**Exercise details**
Return the lines below that contain "computer".

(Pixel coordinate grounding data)
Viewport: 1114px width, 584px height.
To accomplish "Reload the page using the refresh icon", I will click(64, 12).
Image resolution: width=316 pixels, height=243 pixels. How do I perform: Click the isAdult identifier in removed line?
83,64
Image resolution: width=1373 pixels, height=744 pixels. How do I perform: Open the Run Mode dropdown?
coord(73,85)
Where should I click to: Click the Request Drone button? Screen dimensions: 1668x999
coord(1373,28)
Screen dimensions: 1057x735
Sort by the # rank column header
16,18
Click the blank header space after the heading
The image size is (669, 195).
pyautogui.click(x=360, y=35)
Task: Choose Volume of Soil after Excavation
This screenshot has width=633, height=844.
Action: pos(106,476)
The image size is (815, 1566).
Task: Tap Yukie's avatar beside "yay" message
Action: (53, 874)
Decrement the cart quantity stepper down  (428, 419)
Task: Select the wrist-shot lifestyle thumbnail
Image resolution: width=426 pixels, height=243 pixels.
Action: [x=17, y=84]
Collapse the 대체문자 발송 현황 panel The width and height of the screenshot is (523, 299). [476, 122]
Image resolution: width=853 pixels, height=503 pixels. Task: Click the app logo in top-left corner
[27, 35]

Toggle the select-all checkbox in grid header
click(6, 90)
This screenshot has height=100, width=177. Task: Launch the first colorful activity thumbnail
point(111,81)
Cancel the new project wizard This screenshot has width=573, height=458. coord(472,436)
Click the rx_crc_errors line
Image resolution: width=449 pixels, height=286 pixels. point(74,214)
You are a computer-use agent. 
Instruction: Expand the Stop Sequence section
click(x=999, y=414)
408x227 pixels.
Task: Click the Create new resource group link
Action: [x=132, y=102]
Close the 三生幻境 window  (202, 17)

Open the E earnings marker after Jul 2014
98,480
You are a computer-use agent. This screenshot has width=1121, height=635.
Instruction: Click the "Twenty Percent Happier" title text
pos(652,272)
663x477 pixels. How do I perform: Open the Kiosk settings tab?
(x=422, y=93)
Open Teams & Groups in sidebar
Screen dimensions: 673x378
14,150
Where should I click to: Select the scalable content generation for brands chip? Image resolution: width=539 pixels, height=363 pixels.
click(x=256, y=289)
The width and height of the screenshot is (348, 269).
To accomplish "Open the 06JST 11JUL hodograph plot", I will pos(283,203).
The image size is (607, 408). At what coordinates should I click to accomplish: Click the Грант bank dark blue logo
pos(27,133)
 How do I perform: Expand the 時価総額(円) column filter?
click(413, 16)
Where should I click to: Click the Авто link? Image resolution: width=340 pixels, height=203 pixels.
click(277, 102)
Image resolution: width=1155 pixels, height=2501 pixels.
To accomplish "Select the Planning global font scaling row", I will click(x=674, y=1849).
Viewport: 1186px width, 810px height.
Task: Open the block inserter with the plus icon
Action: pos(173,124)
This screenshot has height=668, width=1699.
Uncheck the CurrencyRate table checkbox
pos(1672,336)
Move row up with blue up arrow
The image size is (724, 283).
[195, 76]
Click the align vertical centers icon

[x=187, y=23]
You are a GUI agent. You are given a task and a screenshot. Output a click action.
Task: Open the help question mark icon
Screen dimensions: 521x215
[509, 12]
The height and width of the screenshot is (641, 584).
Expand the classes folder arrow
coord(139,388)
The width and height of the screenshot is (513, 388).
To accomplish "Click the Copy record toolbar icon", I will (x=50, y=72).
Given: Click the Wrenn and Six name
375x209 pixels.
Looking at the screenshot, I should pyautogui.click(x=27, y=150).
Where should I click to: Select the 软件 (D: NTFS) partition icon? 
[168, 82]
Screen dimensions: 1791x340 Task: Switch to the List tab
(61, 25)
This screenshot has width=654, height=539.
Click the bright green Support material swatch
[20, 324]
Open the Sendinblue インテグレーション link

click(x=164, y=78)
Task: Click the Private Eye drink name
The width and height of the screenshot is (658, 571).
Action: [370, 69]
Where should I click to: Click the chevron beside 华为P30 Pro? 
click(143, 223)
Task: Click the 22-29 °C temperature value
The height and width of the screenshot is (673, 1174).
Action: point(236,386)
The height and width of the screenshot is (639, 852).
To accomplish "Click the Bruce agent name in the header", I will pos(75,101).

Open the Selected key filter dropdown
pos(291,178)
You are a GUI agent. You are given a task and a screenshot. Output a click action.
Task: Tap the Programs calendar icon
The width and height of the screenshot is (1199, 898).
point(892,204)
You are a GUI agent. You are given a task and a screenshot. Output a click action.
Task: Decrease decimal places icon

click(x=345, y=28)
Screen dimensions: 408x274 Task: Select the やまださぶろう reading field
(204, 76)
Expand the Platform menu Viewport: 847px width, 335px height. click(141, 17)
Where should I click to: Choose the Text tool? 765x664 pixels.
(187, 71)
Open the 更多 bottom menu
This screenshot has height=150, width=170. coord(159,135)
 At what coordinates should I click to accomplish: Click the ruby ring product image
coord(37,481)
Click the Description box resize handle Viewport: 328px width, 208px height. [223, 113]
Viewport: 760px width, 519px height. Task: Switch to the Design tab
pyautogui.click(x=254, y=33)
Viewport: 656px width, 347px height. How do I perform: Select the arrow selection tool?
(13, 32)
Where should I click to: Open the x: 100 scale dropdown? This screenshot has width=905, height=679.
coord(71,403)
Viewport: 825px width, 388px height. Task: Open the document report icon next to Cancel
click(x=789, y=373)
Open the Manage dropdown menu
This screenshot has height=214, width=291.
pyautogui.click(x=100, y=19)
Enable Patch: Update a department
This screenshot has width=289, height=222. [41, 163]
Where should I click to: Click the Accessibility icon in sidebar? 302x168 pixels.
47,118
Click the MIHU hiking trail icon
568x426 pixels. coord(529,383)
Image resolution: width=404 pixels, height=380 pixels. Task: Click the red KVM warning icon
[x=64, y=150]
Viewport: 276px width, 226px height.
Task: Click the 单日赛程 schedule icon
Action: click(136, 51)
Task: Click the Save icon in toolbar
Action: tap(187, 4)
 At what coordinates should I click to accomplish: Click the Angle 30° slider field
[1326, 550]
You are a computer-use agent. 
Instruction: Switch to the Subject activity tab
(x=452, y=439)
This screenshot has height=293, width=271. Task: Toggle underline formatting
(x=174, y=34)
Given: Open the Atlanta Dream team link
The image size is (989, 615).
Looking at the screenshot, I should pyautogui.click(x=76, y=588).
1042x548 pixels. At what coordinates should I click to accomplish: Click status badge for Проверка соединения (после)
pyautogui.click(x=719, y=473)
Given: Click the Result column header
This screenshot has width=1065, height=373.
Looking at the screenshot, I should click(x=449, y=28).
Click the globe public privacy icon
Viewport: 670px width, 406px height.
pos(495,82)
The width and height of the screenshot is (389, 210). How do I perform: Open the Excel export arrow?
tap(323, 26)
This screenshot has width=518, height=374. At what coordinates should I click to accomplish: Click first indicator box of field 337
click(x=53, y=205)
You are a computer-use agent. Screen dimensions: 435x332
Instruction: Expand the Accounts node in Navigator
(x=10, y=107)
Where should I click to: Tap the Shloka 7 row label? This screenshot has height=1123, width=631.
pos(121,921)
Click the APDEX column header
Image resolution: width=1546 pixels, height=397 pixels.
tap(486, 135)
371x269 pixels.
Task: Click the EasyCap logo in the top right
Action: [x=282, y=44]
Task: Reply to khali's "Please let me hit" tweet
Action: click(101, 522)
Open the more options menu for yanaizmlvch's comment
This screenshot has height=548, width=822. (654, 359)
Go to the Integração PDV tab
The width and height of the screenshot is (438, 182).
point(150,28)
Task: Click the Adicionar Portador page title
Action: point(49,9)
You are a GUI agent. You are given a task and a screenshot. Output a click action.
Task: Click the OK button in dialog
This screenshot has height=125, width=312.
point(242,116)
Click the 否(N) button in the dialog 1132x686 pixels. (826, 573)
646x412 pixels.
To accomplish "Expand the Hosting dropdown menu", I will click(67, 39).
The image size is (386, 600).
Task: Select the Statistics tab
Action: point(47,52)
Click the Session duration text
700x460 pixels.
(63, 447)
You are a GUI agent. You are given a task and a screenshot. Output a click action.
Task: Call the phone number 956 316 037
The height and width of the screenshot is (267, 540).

**Answer box**
You are a computer-use agent. 
You are a computer-use agent. This screenshot has width=1121, height=635.
You are a computer-use agent. 
You are a computer-use agent. Screen dimensions: 435x332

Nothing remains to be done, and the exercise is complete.